(Stored dataset items)
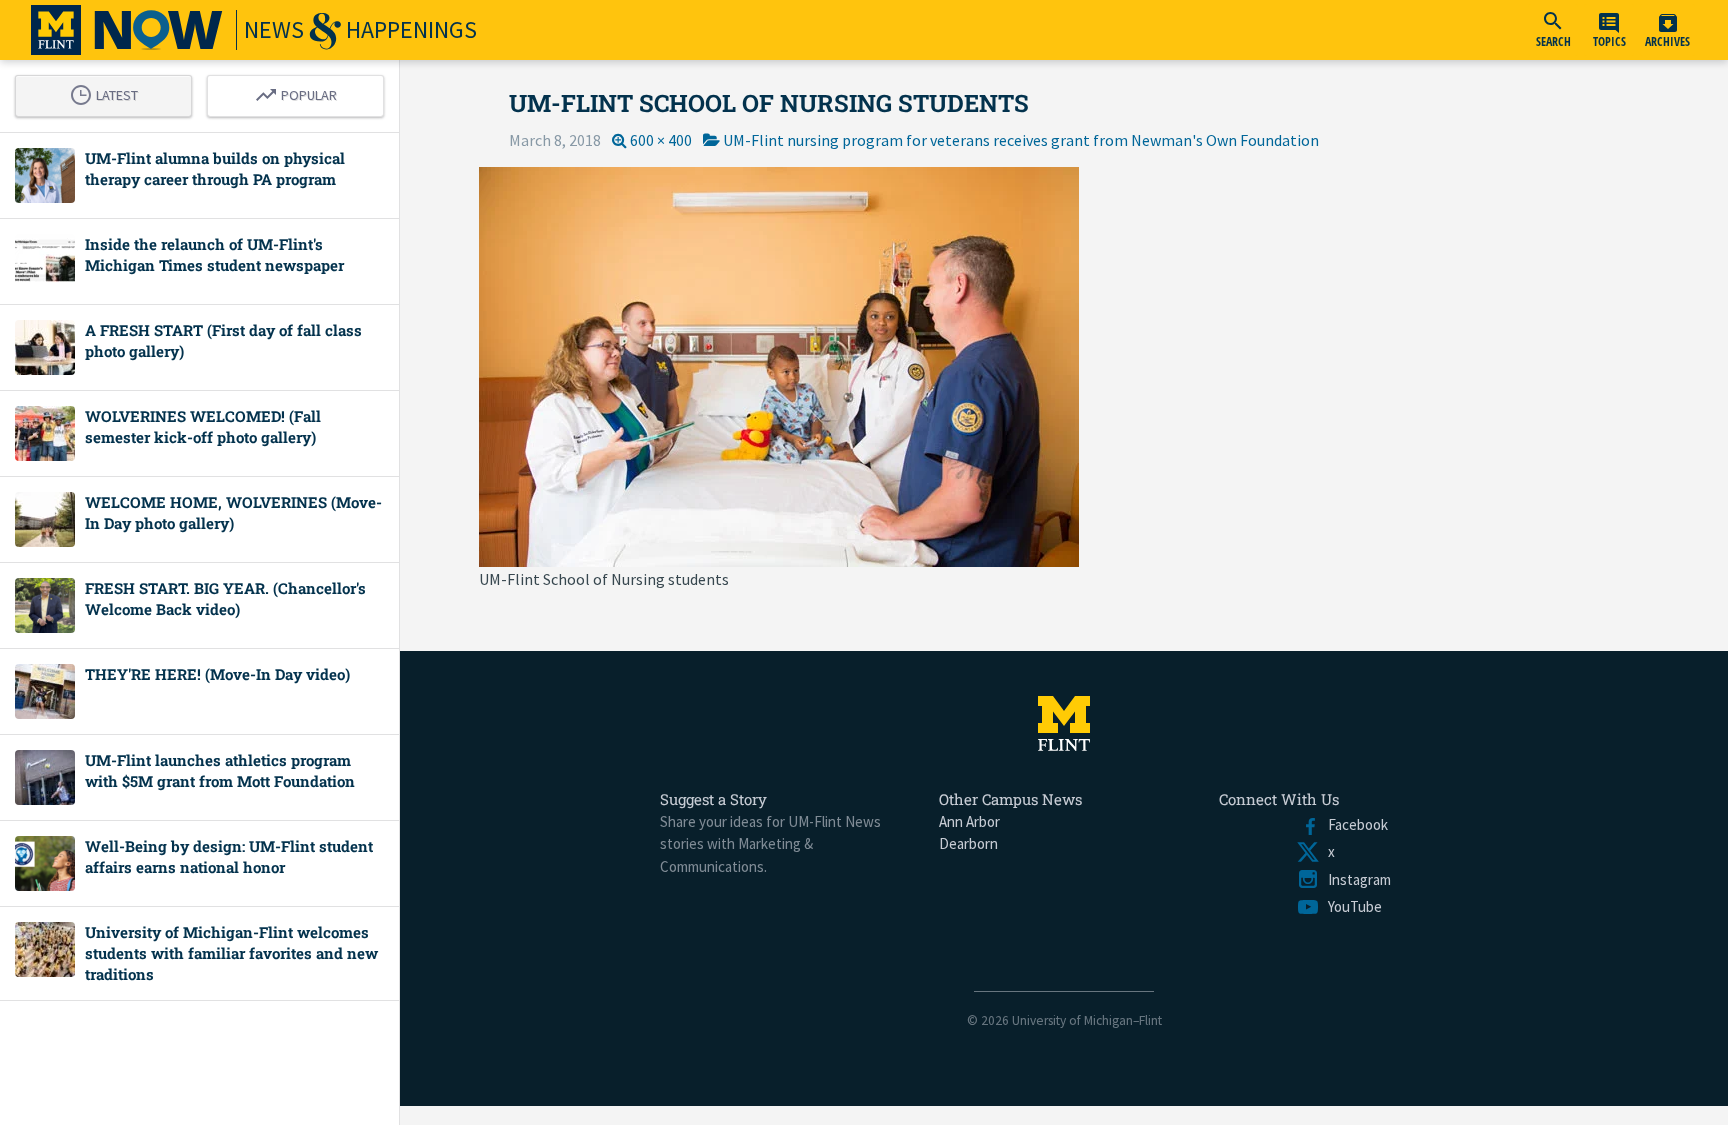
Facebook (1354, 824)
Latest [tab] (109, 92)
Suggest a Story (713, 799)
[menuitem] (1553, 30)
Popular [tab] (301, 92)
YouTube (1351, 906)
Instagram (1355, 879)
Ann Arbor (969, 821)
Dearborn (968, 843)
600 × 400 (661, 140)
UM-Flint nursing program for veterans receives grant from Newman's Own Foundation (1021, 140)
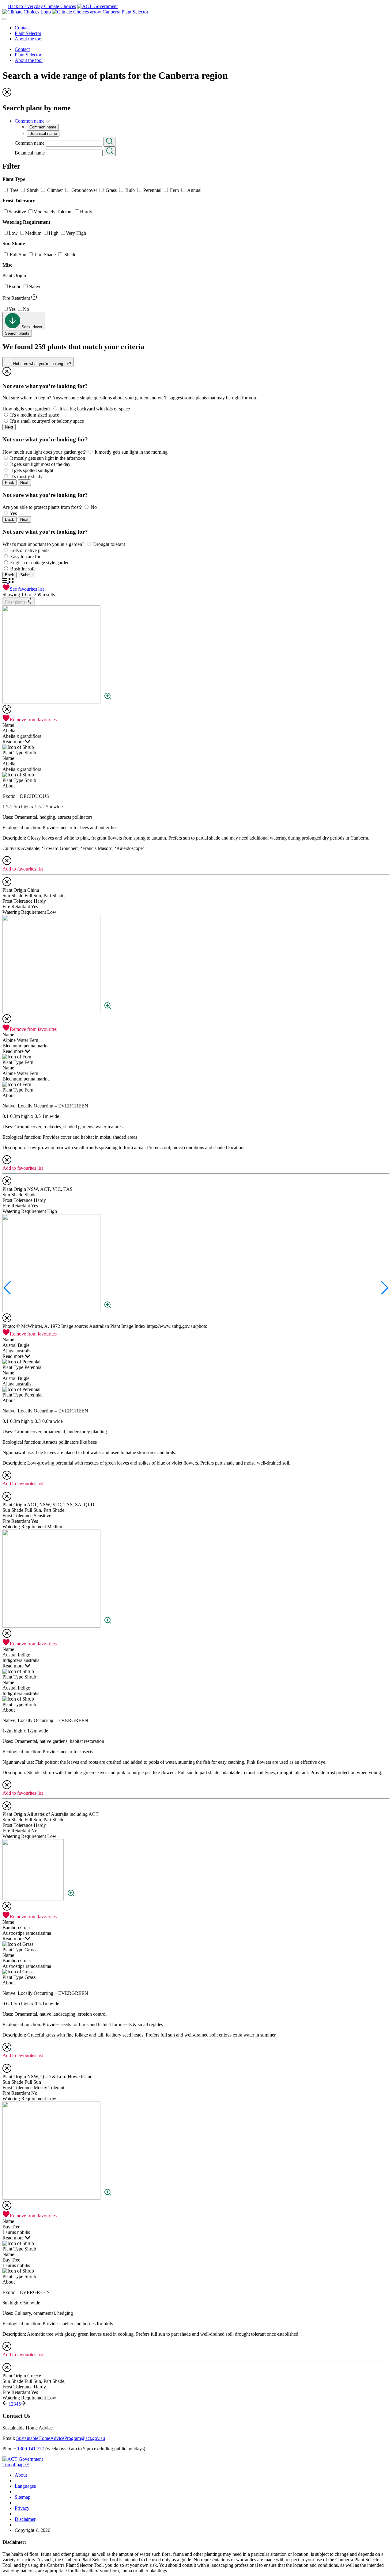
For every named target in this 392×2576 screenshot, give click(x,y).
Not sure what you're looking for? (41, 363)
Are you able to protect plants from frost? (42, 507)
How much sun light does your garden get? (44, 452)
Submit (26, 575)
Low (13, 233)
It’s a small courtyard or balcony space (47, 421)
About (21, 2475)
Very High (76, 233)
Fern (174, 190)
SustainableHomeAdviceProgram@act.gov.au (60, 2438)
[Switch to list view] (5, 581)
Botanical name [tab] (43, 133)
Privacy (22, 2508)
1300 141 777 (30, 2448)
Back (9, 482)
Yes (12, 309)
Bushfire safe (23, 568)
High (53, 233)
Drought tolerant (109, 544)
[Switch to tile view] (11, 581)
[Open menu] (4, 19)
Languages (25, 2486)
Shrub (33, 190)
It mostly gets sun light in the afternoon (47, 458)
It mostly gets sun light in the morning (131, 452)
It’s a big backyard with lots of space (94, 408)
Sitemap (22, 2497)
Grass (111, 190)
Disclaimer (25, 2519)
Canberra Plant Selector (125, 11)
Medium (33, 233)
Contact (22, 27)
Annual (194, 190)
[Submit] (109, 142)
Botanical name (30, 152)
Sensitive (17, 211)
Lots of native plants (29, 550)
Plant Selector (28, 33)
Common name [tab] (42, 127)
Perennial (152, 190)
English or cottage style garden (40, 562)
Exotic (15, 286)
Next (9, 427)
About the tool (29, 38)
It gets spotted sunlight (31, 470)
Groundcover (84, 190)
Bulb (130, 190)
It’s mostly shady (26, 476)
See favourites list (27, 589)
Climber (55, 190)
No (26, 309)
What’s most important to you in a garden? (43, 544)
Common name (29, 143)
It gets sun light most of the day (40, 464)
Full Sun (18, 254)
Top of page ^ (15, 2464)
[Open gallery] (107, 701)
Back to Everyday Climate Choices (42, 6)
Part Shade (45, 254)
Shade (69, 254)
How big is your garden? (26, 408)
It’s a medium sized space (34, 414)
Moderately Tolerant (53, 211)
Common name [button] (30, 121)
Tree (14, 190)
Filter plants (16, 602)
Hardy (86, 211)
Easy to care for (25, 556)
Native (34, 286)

--- What is needed ---
Copy out the range of lines above starting at the line with "[Open menu] (4, 19)" and ending at the line with "English or cottage style garden (40, 562)", exactly and including both.

--- Exercise result ---
[Open menu] (4, 19)
Languages (25, 2486)
Shrub (33, 190)
It mostly gets sun light in the afternoon (47, 458)
It mostly gets sun light in the morning (131, 452)
It’s a big backyard with lots of space (94, 408)
Sitemap (22, 2497)
Grass (111, 190)
Disclaimer (25, 2519)
Canberra Plant Selector (125, 11)
Medium (33, 233)
Contact (22, 27)
Annual (194, 190)
[Submit] (109, 142)
Botanical name (30, 152)
Sensitive (17, 211)
Lots of native plants (29, 550)
Plant Selector (28, 33)
Common name [tab] (42, 127)
Perennial (152, 190)
English or cottage style garden (40, 562)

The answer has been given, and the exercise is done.